Read CHAPTER IV - ADELE of The First Soprano, free online book, by Mary Hitchcock, on

Winifred awoke Tuesday morning with melody in her heart. She moved about her room with the exhilaration of a fresh joy in living. She took her Bible, which still wore the genteel, unsullied dress of a stranger, and turned to the place she wished to read. She had not got beyond the text of Sunday:

“The hour cometh, and now is, when the true worshiper shall worship the Father in spirit and in truth.”

She pondered the text. “Shall worship the Father,” she mused. “Oh, how sweet! That august One whom I feared is ‘the Father.’ He loves me!”

She went with her book to the open window and stood, a fair priestess in her white morning dress, and looked out over a portion of her Father’s wide domain. Oh, how warm and bright the sunlight that lit all things with glory! How fair were the distant hills beyond the city, with their varied dress of wood and meadow! In the garden below, how each group of flowers and the green sward answered with joy to the caress of the sun. How exultantly the lilies stood, and she could catch the incense from the bed of tiny clustering flowers nearest her window. She lifted her face toward the sky of melting summer blue, and sang softly:

“Holy, holy, holy; Lord God Almighty!
All Thy works shall praise Thy name,
in earth and sky and sea;
Holy, holy, holy, merciful and mighty;
God in three persons, blessed Trinity!”

She looked again at the words whose entrance had given light, and read farther: “For the Father seeketh such to worship Him.”

“He has been seeking me!” she cried, and some glimmering apprehension of the great love of the Father which seeks the fellowship of sincere and simple children, made her bosom heave and her eyes fill with tears, “He loves me,” she repeated as before, and her heart nestled itself in the great truth like a bird that has found its nest.

Presently she looked again from her window and saw Hubert walking in the garden.

“Dear Hubert!” she said to herself. “I wish he knew.”

With an impulse she laid her book hastily down and ran down the stairs and into the garden. She flew noiselessly across the soft grass and surprised Hubert from behind, clasping his arm with a cheerful “Good morning!”

He looked down on her glowing face and kissed it.

“How bright you look,” he said. “Were you up with the birds? I heard you singing your matins with them.”

“Did you hear me?” said Winifred, with a blush at being overheard.

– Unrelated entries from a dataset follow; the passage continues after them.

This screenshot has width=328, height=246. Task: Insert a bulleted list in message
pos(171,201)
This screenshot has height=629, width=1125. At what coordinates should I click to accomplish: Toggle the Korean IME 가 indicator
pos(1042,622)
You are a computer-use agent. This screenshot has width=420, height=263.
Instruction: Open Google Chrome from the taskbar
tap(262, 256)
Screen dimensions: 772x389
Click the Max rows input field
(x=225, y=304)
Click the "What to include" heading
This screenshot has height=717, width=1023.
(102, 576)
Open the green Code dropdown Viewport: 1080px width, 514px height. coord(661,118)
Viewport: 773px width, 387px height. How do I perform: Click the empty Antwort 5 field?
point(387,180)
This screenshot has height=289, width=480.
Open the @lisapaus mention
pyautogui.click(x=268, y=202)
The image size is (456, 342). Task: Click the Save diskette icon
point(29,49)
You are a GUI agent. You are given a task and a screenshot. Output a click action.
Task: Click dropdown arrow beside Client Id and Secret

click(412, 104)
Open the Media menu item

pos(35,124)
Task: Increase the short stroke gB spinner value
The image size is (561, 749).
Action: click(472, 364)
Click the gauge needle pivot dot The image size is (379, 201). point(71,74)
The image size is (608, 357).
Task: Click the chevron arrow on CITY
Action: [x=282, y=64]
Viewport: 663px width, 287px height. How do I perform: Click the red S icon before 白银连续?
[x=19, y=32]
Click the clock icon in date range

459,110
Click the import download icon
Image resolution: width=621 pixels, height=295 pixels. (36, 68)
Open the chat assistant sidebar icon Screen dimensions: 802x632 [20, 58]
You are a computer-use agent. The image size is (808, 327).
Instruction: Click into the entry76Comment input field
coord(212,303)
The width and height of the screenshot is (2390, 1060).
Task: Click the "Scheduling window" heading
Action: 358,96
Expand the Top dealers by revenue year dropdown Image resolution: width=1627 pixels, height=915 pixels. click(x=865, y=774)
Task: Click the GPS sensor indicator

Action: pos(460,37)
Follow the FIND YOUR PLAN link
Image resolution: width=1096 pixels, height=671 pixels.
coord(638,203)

“Yes. What makes you so happy, Winnie?”

“Oh, Hubert,” she cried, and she clasped his arm more tightly, “My heart is almost breaking with joy! I think I have begun to know God!”

He looked at her with a surprised hunger in his dark eyes.

“And do you find the knowledge such a joy?” he asked, with deep sadness in his own voice.

“Oh, yes, Hubert,” she said. “He is so good!”

Later in the day a small breeze swept in the front door of the Gray Mansion, past the maid, up the stairway, and to the door of Winifred’s little sitting-room. It came with the person of Miss Adele Forrester.

“Hello,” said a bright voice. “Anybody here?”

Winifred rose from her quaint little window-seat with an expression of pleasure.

“Oh, Adele! I am so glad to see you.”

The two young ladies kissed each other and sat down to talk with the easy familiarity of old friends.

“Dear!” cried exclamatory Miss Forrester. “I am out of breath! I have raced so! I left home an hour ago, but was beguiled by some fascinating bargains in Butterworth’s windows. Do see that love of a thing for ninety-eight cents. Did you ever see such a bargain? I wouldn’t let them send it for I wanted you to see it.”

The fascinating trifle was admired, and then Miss Forrester flew at the chief matter of her visit enthusiastically.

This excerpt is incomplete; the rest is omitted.